A healthy lunch can be a turkey sandwich on whole wheat, an apple and a yogurt, but you can improve the fun-factor!
Replace sliced bread with whole grain mini- pitas, lavash (for pinwheels), wraps, or mini bagels.
Tasty spreads include reduced fat garden vegetable cream cheese, hummus, pesto, or spicy mustard.
For an Asian flair: diced chicken breast and shredded cabbage/carrot mix tossed with light sesame ginger dressing stuffed in whole wheat mini-pitas.
Or skip the sandwich:
Cheese tortellini pasta salad: boil tortellini according to package directions; drain and rinse, add some halved grape tomatoes, sprinkle with oregano, and drizzle with light Italian vinaigrette. Refrigerate and serve.
Make ahead Southwestern power bowl: brown rice or corn, rinsed black beans, grape tomatoes, shredded cabbage/carrot mix, sprinkle of cheese, salsa, topped with a teaspoon of light sour cream or slice of avocado.
Tasty sides:
Grape tomatoes and baby carrots with hummus or light ranch dressing for dipping.
Lemon yogurt with jicama sticks or cucumber slice dippers.
Mango, banana, or pineapple cubes dipped in vanilla yogurt sprinkled with coconut.
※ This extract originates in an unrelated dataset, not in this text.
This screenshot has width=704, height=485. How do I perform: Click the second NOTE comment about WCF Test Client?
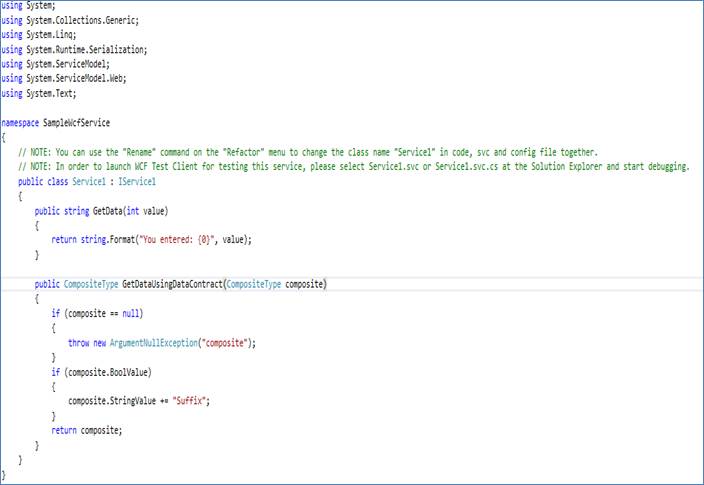pos(354,167)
An easy piece-together lunch that checks all the boxes: Shredded wheat crackers with 1-2 slices natural cheese, low fat yogurt topped with diced fruit (thawed frozen fruit works great), celery with peanut butter and raisins.
*If kids are carrying their lunch to school, don’t forget food safety. Start with cold ingredients and send in an insulated bag with a freezer block.